> _Task statement_
Copy the listing below word for word, but leave the pictures out of your answer.

Data for locating visible targets:
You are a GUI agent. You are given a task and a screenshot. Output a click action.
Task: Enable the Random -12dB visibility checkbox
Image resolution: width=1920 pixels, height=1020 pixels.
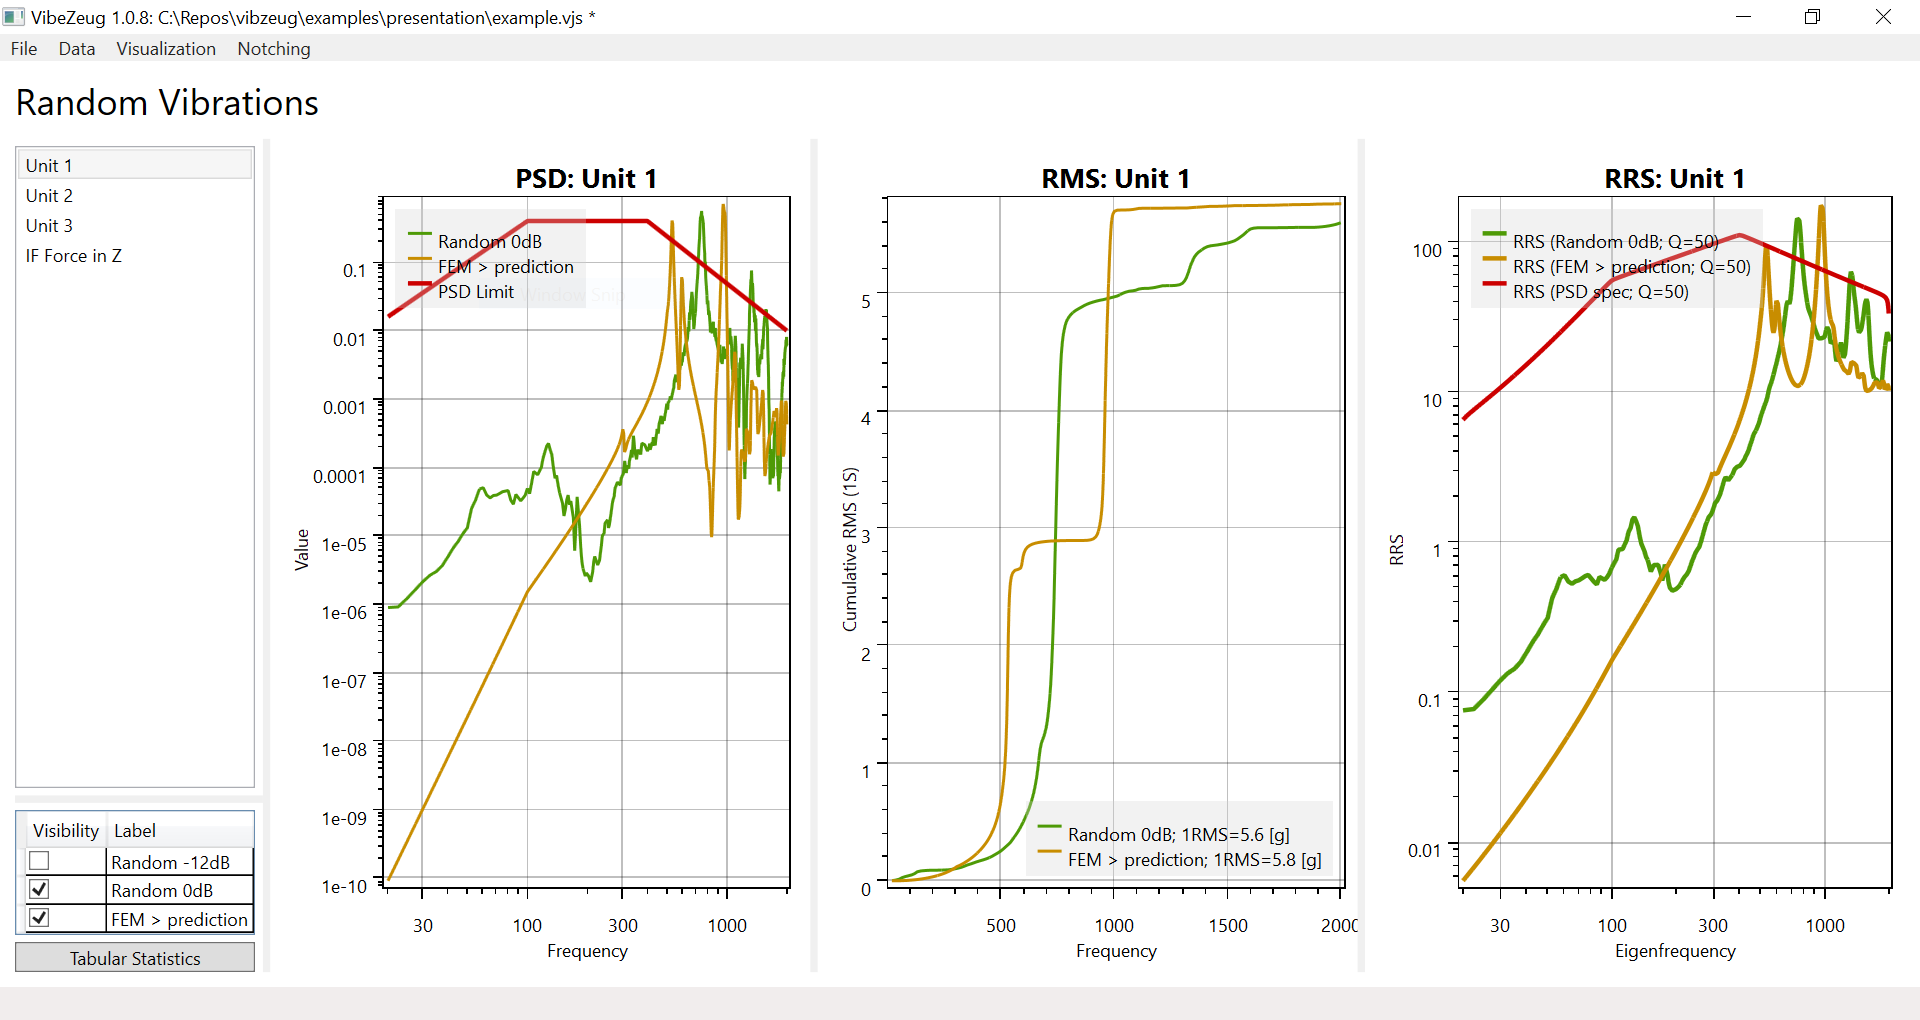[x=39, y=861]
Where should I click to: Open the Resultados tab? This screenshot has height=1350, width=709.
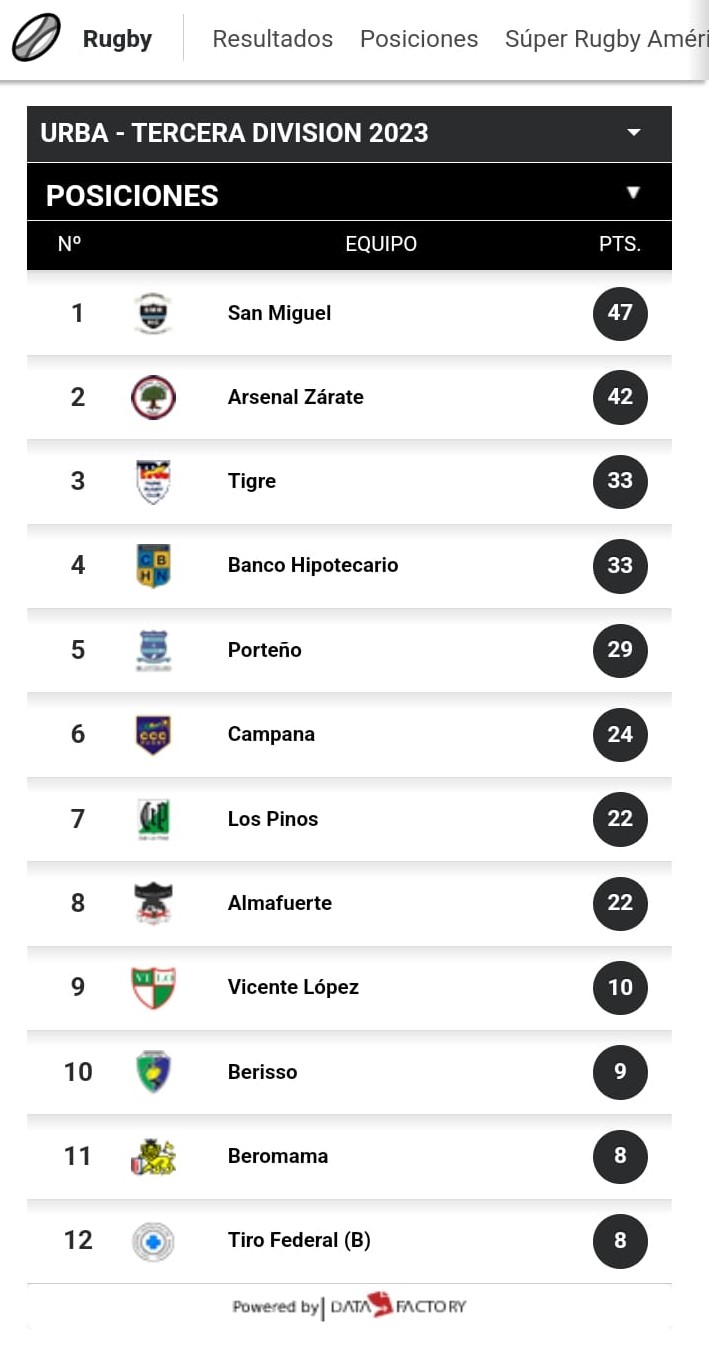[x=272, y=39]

> _Task answer_
You are a GUI agent. You are given a task and a screenshot. Output a click action.
Task: Enable the Random -12dB visibility checkbox
Image resolution: width=1920 pixels, height=1020 pixels.
[x=39, y=861]
Where should I click to: Open the Resultados tab? This screenshot has height=1350, width=709.
[x=272, y=39]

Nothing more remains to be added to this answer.